:: What the task asks ::
Retype exactly the lines from the one holding "Instruction: Click the Übernehmen button" through the final line of the data, both included.

::: Records for this exercise :::

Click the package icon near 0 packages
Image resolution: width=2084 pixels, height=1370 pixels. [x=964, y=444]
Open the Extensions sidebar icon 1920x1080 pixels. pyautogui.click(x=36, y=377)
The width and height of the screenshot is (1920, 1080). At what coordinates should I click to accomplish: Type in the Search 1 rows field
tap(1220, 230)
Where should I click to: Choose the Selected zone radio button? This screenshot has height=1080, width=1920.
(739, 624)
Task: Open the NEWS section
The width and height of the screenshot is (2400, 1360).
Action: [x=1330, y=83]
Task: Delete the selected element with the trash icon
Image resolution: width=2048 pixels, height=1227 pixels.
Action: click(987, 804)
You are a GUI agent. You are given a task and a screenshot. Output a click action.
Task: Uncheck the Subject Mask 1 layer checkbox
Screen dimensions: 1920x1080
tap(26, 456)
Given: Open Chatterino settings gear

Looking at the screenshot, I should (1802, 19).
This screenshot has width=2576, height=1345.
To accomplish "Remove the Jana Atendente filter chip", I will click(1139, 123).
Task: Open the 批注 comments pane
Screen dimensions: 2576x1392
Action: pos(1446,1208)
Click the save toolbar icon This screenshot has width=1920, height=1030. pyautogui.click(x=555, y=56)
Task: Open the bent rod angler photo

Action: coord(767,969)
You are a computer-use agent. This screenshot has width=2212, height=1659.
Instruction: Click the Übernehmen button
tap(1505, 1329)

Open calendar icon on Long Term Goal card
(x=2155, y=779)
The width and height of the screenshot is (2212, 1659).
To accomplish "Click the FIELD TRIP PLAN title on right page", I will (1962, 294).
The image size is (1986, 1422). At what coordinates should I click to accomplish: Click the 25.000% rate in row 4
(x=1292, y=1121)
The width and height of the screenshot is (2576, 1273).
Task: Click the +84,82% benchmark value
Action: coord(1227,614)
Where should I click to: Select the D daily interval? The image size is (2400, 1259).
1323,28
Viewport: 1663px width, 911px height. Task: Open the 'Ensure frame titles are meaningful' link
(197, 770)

:::

:: Finished exercise ::
Instruction: Click the Übernehmen button
tap(1505, 1329)

Open calendar icon on Long Term Goal card
(x=2155, y=779)
The width and height of the screenshot is (2212, 1659).
To accomplish "Click the FIELD TRIP PLAN title on right page", I will (1962, 294).
The image size is (1986, 1422). At what coordinates should I click to accomplish: Click the 25.000% rate in row 4
(x=1292, y=1121)
The width and height of the screenshot is (2576, 1273).
Task: Click the +84,82% benchmark value
Action: coord(1227,614)
Where should I click to: Select the D daily interval? The image size is (2400, 1259).
1323,28
Viewport: 1663px width, 911px height. Task: Open the 'Ensure frame titles are meaningful' link
(197, 770)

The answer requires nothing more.